### Text shown
# How to remove bluetooth module in a Touareg T2 ?



## Dukeisaac (Oct 1, 2009)

My 2009 TReg has the RNS-510 GPS with the 9W3 Bluetooth. I can't get my phonebook to upload. I've tried the 9W7 in the 2011 TReg and it works great with my phone. I'm attempting to replace the 9W3 module with a 9W7. The module is located under the front passenger seat. I can see it when I move the seat all the way forward but I can't figure out how to remove it. It's wedged pretty tight in there. I'm thinking that I may have to remove the front seat to get access. I have no idea how to remove the seat. Any suggestions?


----------



## axalott (May 12, 2010)

I'll look at up tonight and let you know, but what are you planning to do with the old one? Would you consider selling it? Thanks


----------



## Dukeisaac (Oct 1, 2009)

I plan on selling it if the 9W7 works the way I'm hoping.


----------



## Yeti35 (May 17, 2006)

What phone are you having issues getting the phone book to load?


----------



## Dukeisaac (Oct 1, 2009)

The HTC EVO, at first loaded the phonebook, then after a software upgrade (Android 2.2 and latest firmware), the phonebook stopped loading. I traded the HTC EVO for a Samsung EPIC, thinking that that the EPIC which runs Android 2.1 would work. At first the phonebook loaded up but I couldn't make calls from the RNS-510. The phone numbers would dial past the first non numeric characters. Now the phonebook doesn't load at all and I didn't do anything to the phone.
The phone provider (Sprint) said that the bluetooth on the phones is not compatible with the bluetooth in my Touareg. I recently tried a 2011 Touareg (bluetooth 9W7) and everything worked great.


----------



## Yeti35 (May 17, 2006)

Before you go to all the trouble, do a factory reset on just the phone section on the RNS. I had issues getting my Droid X to work on mine after using my BB Storm. I could dial and receive calls but could not get the phone book to load either. I did the reset and repared my phone and it has been working as it was supposed to. I think it holds onto info from the previous pared phone. Droid 2.2 does worth with the RNS Bluetooth since that is what my X came with. You pared it with the new one because it probably never had a phone pared to it before probably.


----------



## Dukeisaac (Oct 1, 2009)

Yeti,

I've reset the phone section of the RNS-510 to factory settings and still no uploading of the phonebook. It actually says that the phonebook is being uploaded but when you try to access the phonebook it come up empty. You're then unable to make calls from the RNS. You have to use the phone itself to make calls. When a call comes in, you hear the ring through the car system and you are able to answer the call using the RNS.
BTW, I thought the Droid X to be a Android 2.1 phone with Bluetooth 2.1
Your car being a 2010, do you know if it has a bluetooth 9W3 or the 9W7 module?

### Directives
1. Name every phone model mentioned in the Touareg Bluetooth thread.
2. Carry on the Touareg Bluetooth thread, picking up after its final post.
The data that comes next has no connection to the Touareg Bluetooth thread.

### Provided material

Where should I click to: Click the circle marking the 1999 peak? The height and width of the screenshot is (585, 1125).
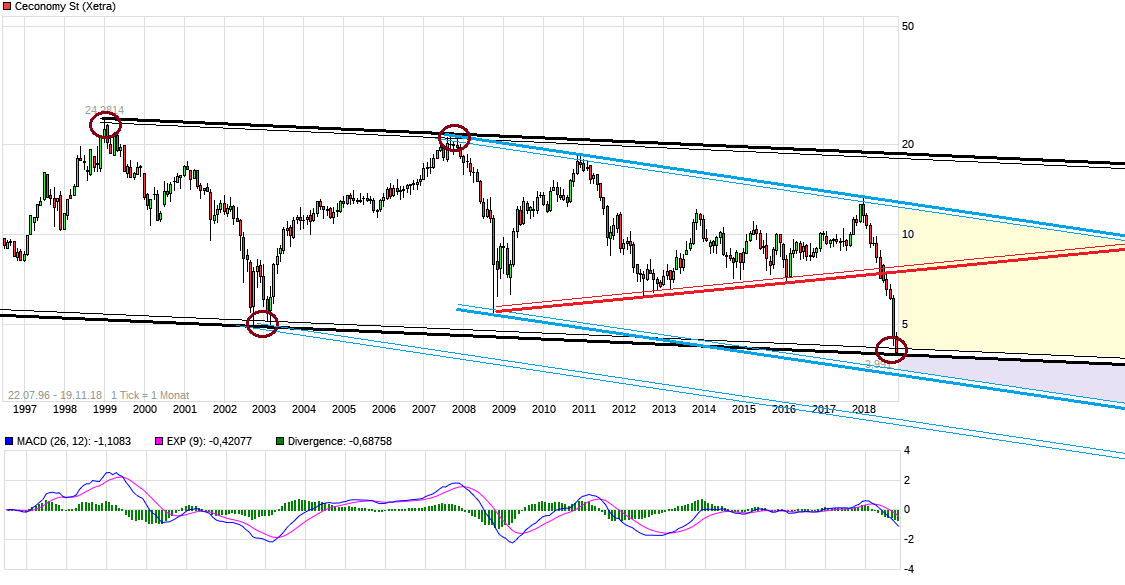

### Expected responses
1. HTC EVO, Samsung EPIC, Droid X, BB Storm

2.
----------



## Yeti35 (May 17, 2006)

Dukeisaac said:


> Yeti,
> 
> I've reset the phone section of the RNS-510 to factory settings and still no uploading of the phonebook. It actually says that the phonebook is being uploaded but when you try to access the phonebook it come up empty. You're then unable to make calls from the RNS. You have to use the phone itself to make calls. When a call comes in, you hear the ring through the car system and you are able to answer the call using the RNS.
> BTW, I thought the Droid X to be a Android 2.1 phone with Bluetooth 2.1
> Your car being a 2010, do you know if it has a bluetooth 9W3 or the 9W7 module?


I have only had my Droid X a few months and it is in fact 2.2. When I did the reset it took awhile for the phonebook to load, you need to give it time. Once loaded it did in fact worked like it was supposed to. It does take awhile to load the phone book especially if you have a lot of contacts. Just take some time over the weekend and let it load. I think it is just something unique with the Droid OS. It loaded fast when I had my BB. 

I don't know what module I have, but probably the same as yours since I doubt they would change them out from 09 to 10.


----------



## Dukeisaac (Oct 1, 2009)

Yeti35 said:


> When I did the reset it took awhile for the phonebook to load, you need to give it time. Once loaded it did in fact worked like it was supposed to. It does take awhile to load the phone book especially if you have a lot of contacts. Just take some time over the weekend and let it load. I think it is just something unique with the Droid OS. It loaded fast when I had my BB.


Yeti,

I have approx 85 contacts in my phonebook. How long do I have to wait? Are you suggesting that it may take more than one hour?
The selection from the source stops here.